» **Fragmento proporcionado**:
════════
En la Universidad Católica del Ecuador,
donde trabajo, me siento en el café de Filosofía. Disfruto visitarlo porque se
puede leer en paz, el mocaccino vale
la pena y los jardines alrededor son un placer. Llevo par de libros, entre
ellos “Charlas con Troylo”, de
Antonio Gala, que abro en la página noventa y seis. Pido un americano y agua
mineral. Mientras, pipa encendida y toda la disposición de echarme en brazos de eso que llaman
placer: el de leer, saborear, contemplar.
Una señora pasa a mi lado y noto que me
observa. Apenas levanto la mano, a manera de saludo en plan de respuesta a su
curiosidad, y continúo haciendo lo que hago. Antonio Gala se desgaja en un
artículo que es delicia pura: “Sexo y figura”, en el que escribe: “aquí los
dirigentes, por tradición secular, se reputan, en la obligación de redimir
nuestras almas del infierno y nuestras inteligencias del error… ¿Por qué creerá
nadie que Dios le ha señalado con su dedo para misiones salvadoras?” Es una
pregunta que desde hace mil años ha reverberado también en mis entrañas. ¿Por
qué tanto imbécil termina suponiéndose especial y único? ¿A qué se debe tamaña
autosuficiencia, antes y después, a propósito de cualquier cosa?
════════
» **Datos registrados**:

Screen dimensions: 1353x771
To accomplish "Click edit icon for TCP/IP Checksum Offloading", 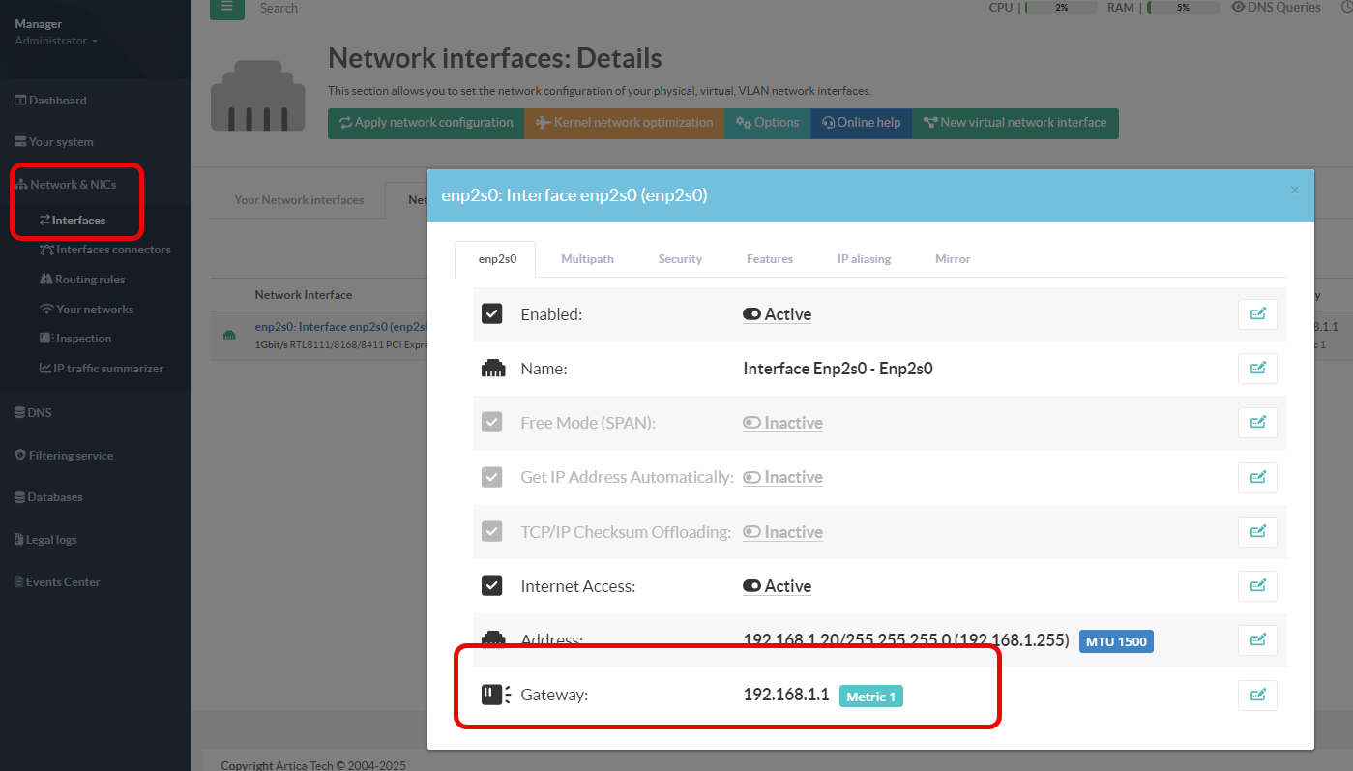I will (1257, 532).
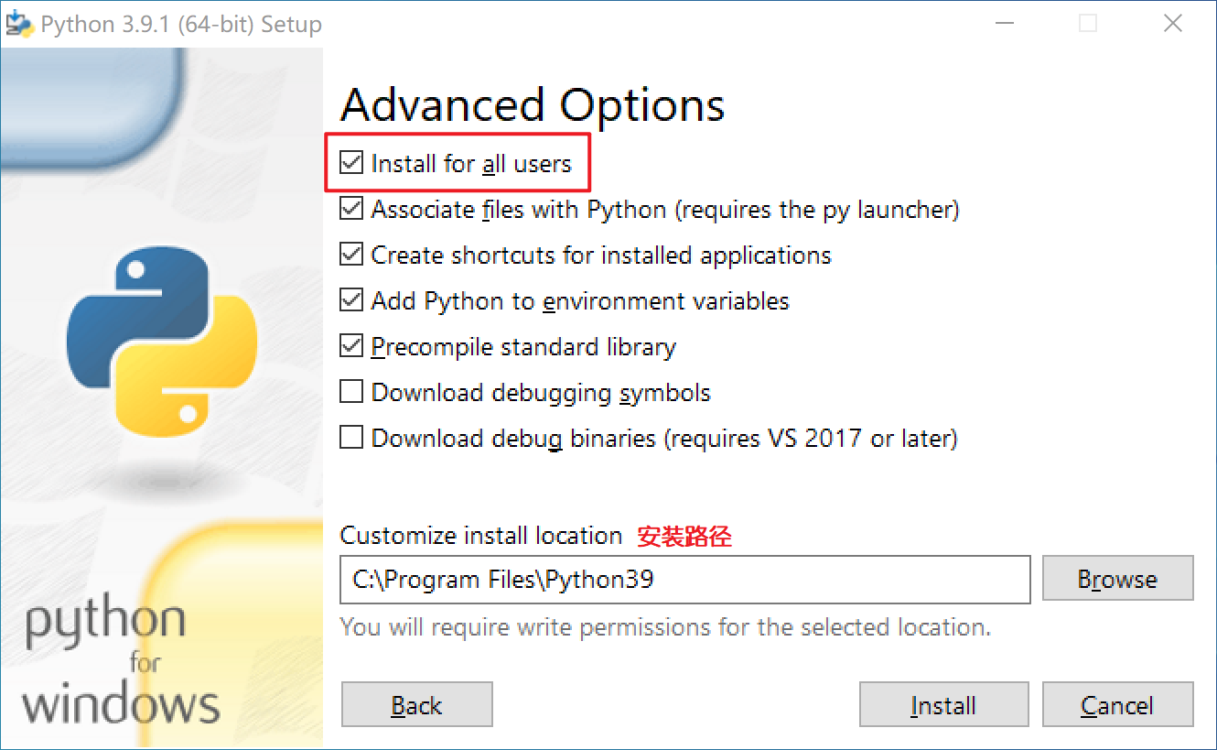This screenshot has width=1217, height=750.
Task: Toggle Associate files with Python checkbox
Action: tap(351, 210)
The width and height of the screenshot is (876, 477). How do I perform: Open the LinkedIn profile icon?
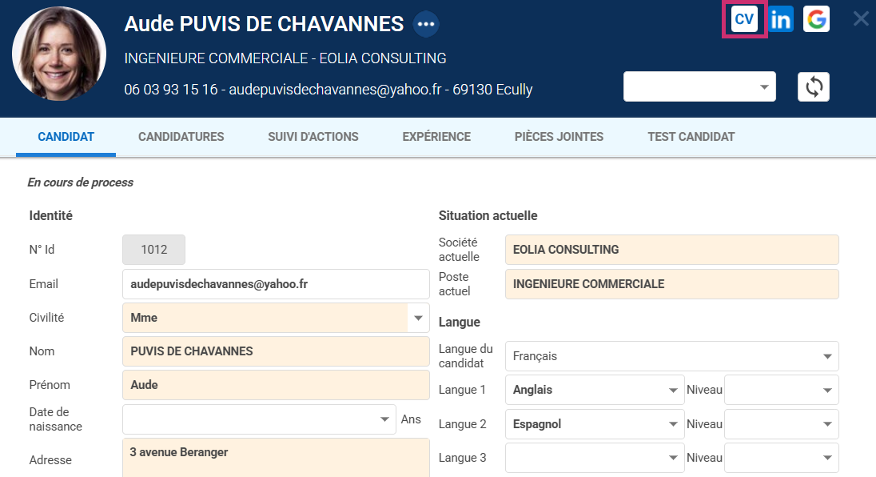[x=780, y=19]
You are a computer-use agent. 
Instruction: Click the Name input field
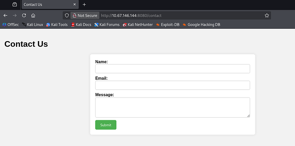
════════
» **Consigna**: Transcribe, por favor, tal cual aparece en el fragmento, todo lo que va desde “Una señora pasa” hasta “de cualquier cosa?”.

» **Respuesta escrita**:
Una señora pasa a mi lado y noto que me
observa. Apenas levanto la mano, a manera de saludo en plan de respuesta a su
curiosidad, y continúo haciendo lo que hago. Antonio Gala se desgaja en un
artículo que es delicia pura: “Sexo y figura”, en el que escribe: “aquí los
dirigentes, por tradición secular, se reputan, en la obligación de redimir
nuestras almas del infierno y nuestras inteligencias del error… ¿Por qué creerá
nadie que Dios le ha señalado con su dedo para misiones salvadoras?” Es una
pregunta que desde hace mil años ha reverberado también en mis entrañas. ¿Por
qué tanto imbécil termina suponiéndose especial y único? ¿A qué se debe tamaña
autosuficiencia, antes y después, a propósito de cualquier cosa?